О П Я Т А… Общество пяти апостолов…

Да, Мешалкин был на верном пути, чутье его не подводило, из его группы питомцы немного нервировали педпроцесс.

Пашка вздохнул и сел за стол, стал вырезать буквы из старых газет и журналов про запас, за делом время идет быстрее, не так нудишься, друзья, самое малое, через час подойдут. Вадька может прийти пораньше, ему нынче мести. Он посмотрел на график, ну да – ему, а завтра Антону. Скоро год как они метут этот участок, Пашкин двоюродный брат, мастер домоуправления устроил такую подработку, дворников-то в новых микрорайонах не хватает. Все они, кроме Вадьки, жили в Журавлевке, старом поселке города.

Рядом с графиком, над диваном висел устав, пять заповедей, над которыми в свое время поломал голову Пашка, а затем красиво вывел цветной пастой Вадька. Понемногу многословье отошло, истаяло, отстоялась же, стала руководством к действию одна – «одергивать зарывающихся».

Выше, вся стена щедро залеплена вырезками из плакатов и журналов, фотографиями и рисунками, это тоже монтаж, коллаж, где все пронизано одной темой – опята и спортивные звезды, бегущие на пределе сил, гонщики-велосипедисты и мотоциклисты, всадники, люди на дельтапланах, лыжах и санках, спортивные автомобили, животные от оленей до черепахи, все-все-все мчатся к одной цели, центру монтажа, заветной мечте и пределу желаний опят, крутолобому и юркому «запорожцу». Аппарат, что они задумали приобрести уже даже присмотрен и приценен, он даже обрел имя – «Лимузия». Еще месяцев десять и покупка состоится, касса опят подрастает! Без Лимузии фирме никак нельзя, столько суетных всепогодных дел, да и по России-матушке есть задумка прошвырнуться в каникулы…

Пашка снова, в который раз, вздохнул и тоскливо глянул на часы, медленно идет время, ох и медленно. Дома оно, конечно, часок бы промелькнул быстрее, но там тыкался из угла в угол всегдашне пьяный папаша, нервничал, послал за добавкой друга, а тот что-то придержался в пути. К Пашке он почти не приставал, но Пашка сам отцовскую рожу в такие минуты уже давно видеть не мог. Редко, очень редко удавалось ему видеть его трезвым.
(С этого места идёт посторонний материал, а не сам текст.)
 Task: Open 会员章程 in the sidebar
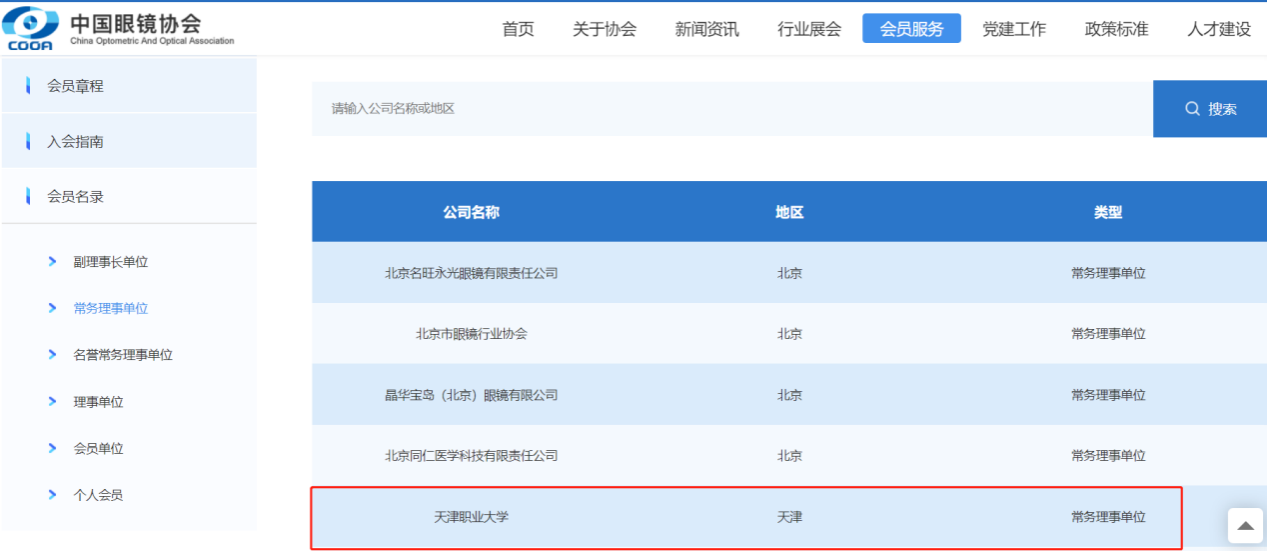[75, 86]
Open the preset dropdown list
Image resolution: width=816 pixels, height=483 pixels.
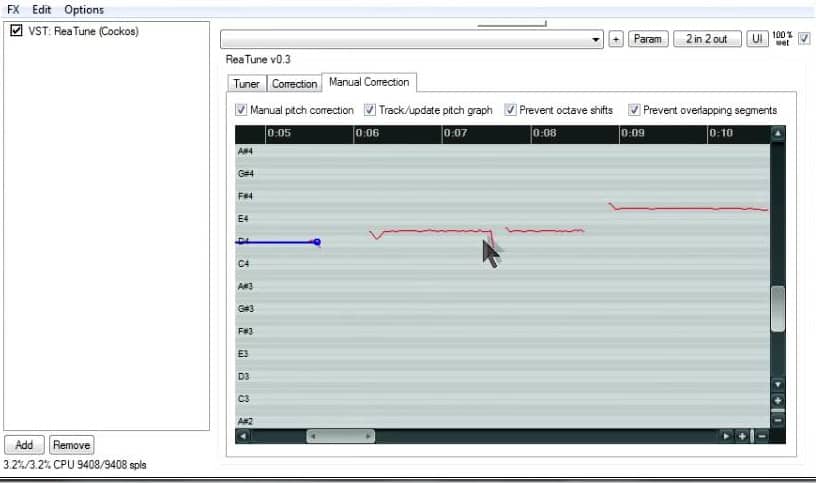coord(597,39)
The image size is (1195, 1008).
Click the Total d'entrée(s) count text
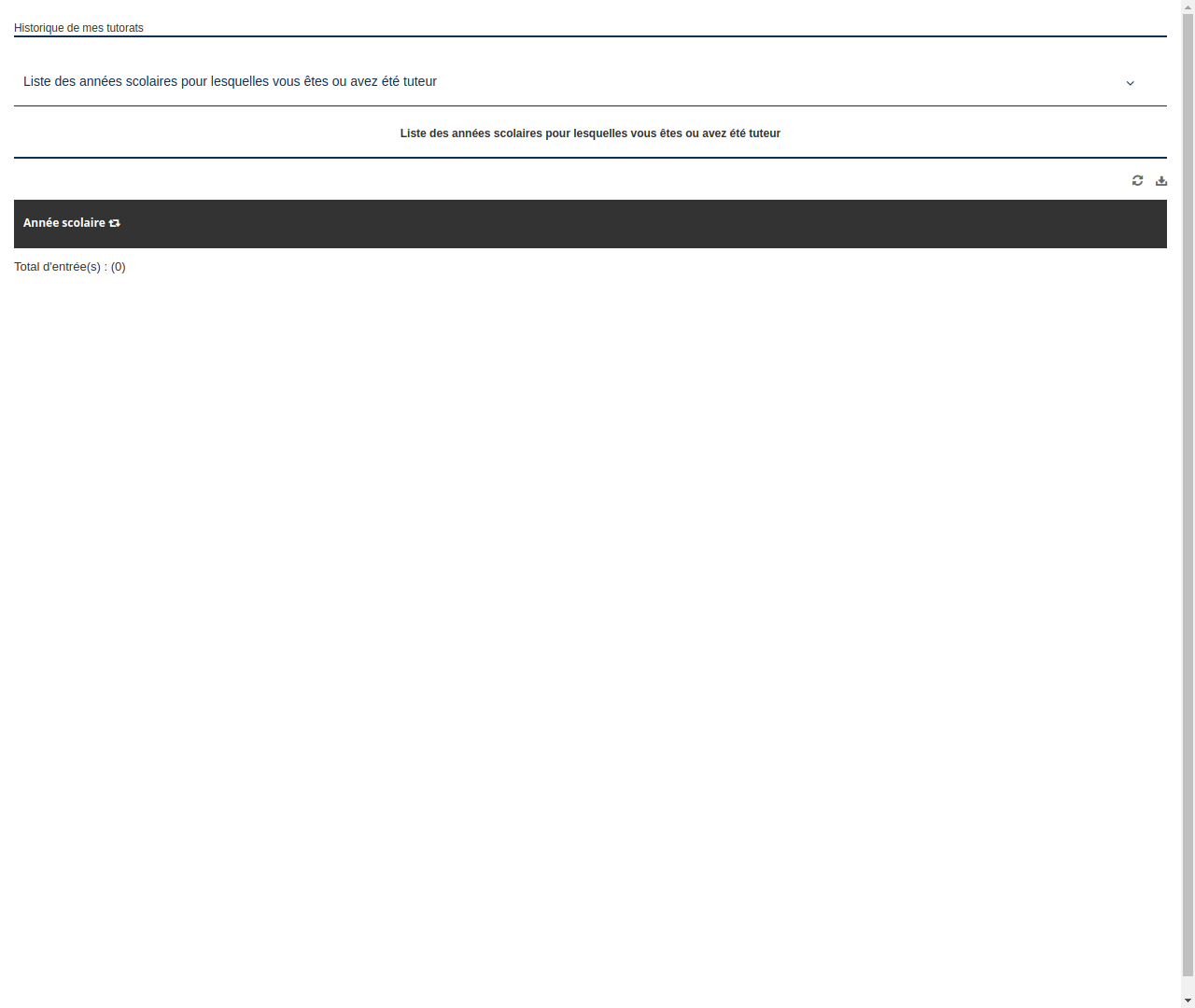tap(70, 267)
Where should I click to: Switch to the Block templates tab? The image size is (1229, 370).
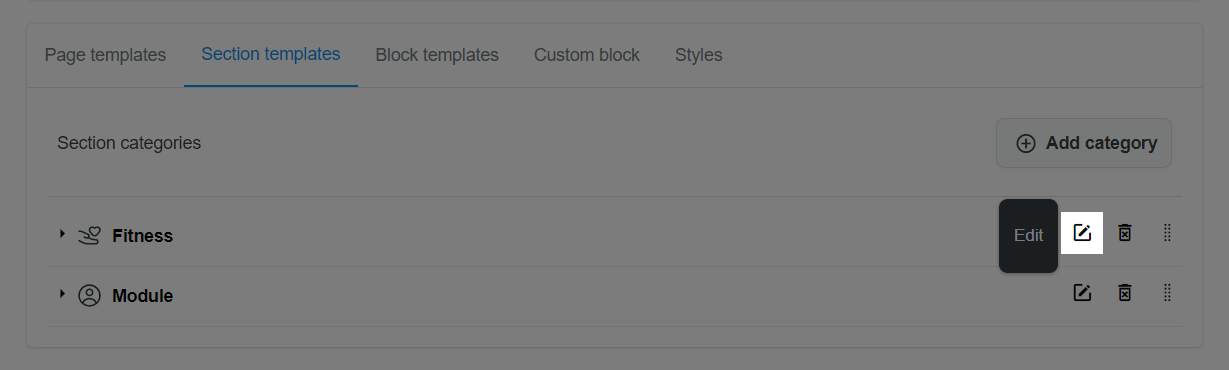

Минаеву-старшему чуть за пятьдесят, но на лицо он совершенный старик – кожа морщинистая с медносиневатым оттенком, волосы седые с мочальной желтизной, но телом еще крепок, сказывался постоянный физический труд, работал он слесарем на ремонтном заводе.

Ну как можно смотреть на него спокойно! Пашка содрогнулся от омерзения и передернул плечами, припоминая только вчерашний вечер, подобных которому бесконечная череда, теряющаяся где-то в самом раннем детстве.

Пришел отец вчера относительно трезвый. Примечал за собой Пашка, как непроизвольно, в тоскливом ожидании поджималось его сердце при хлопке ворот при его появлении. За время, пока родитель шел к дверям, он обращался к некоему всесильному распорядителю всего и вся в этом мире, кого зрительно никак себе представить не мог, но молил его, чтобы отец был трезвым, уж очень нехорош он всегда в подпитии: зол, агрессивен, драчлив. Глава семьи вчера в избу зашел не сразу, походил по двору, что-то кхекая, зашел в баню, сарай.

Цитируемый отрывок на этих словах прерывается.